Consider a function
$h(f)=[\int_{\Omega} (|f|^p+ |\triangledown f|^p)dx]^{1/p}$
Where $f \in W_{1,p}$
I need to prove this is a norm, and I only struggle with the triangle inequality. So, could anyone give me ideas for that.
Any help would be appreciated!
On
First of all note that, thanks to the linearity of the gradient, the proof is exactly the same as for $L^p$. So we are lead to prove that the $L^p$-norm is a norm in $L^p$. In fact, withouth loss of generality let's suppose that $\Vert f+g\Vert_{L^p}\neq 0$, otherwise the inequality trivially holds.
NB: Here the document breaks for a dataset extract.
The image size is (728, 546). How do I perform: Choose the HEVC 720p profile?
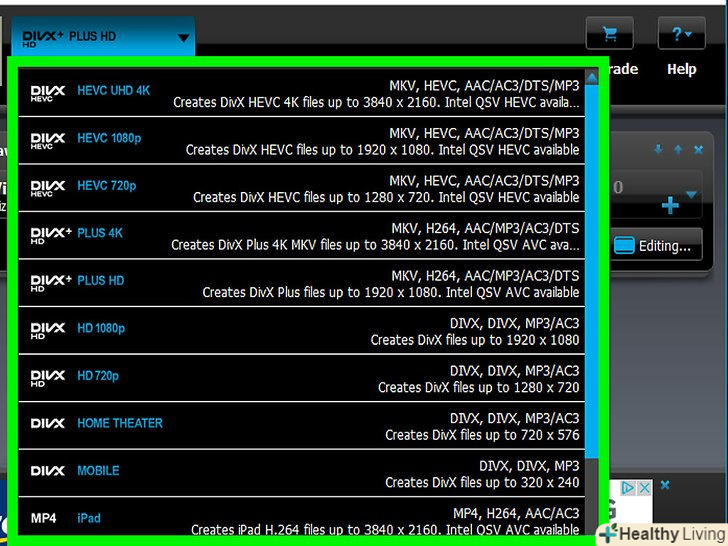(x=300, y=187)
Thus, $$ \Vert f+g\Vert_{L^p}^p=\int \vert f+g\vert^p= \int \vert f+g\vert\,\vert f+g\vert^{p-1}\leq \int (\vert f\vert+\vert g\vert)\vert f+g\vert^{p-1}. $$ Expanding the right-hand side we have $$ \Vert f+g\Vert_{L^p}^p=\int \vert f\vert \,\vert f+g\vert^{p-1}+\int \vert g\vert\,\vert f+g\vert^{p-1}. $$ Now, applying Hölder's inequality with parameters $p$ and $\tfrac{p}{p-1}$ we obtain $$ \Vert f+g\Vert_{L^p}^p \leq \left(\left(\int \vert f\vert^p\right)^{1/p}+\left(\int \vert g\vert^p\right)^{1/p}\right)\left(\int\vert f+g\vert^{(p-1)(p/(p-1))}\right)^{1-1/p}. $$ Finally, note that the right-hand side is exactly $$ \qquad \qquad \qquad \qquad \qquad(\Vert f\Vert_{L^p}+\Vert g\Vert_{L^p})\dfrac{\Vert f+g\Vert_{L^p}^p}{\Vert f+g\Vert_{L^p}}. \qquad \qquad \qquad \qquad \qquad (1) $$ Thus, multiplying both sides of the inequality by the second term in $(1)$ we obtain the desired result.
Now, for the gradient terms, just note that following exactly the same procedure you can prove that $$ \Vert \nabla (f+g)\Vert_{L^p}\leq \Vert \nabla f\Vert_{L^p}+\Vert \nabla g\Vert_{L^p}. $$ I let you how to conclude from this point (which should be easy). Please let me know if you still have problems concluding.
Let $g(u)=(f(u), \triangledown f(u))$. Let $\|(a,b)\|'=(|a|^{p}+|b|^{p})^{1/p}$. Then your norm is $(\int \|g(u)\|'^{p})^{1/p}$. Triangle inequality should be clear from this.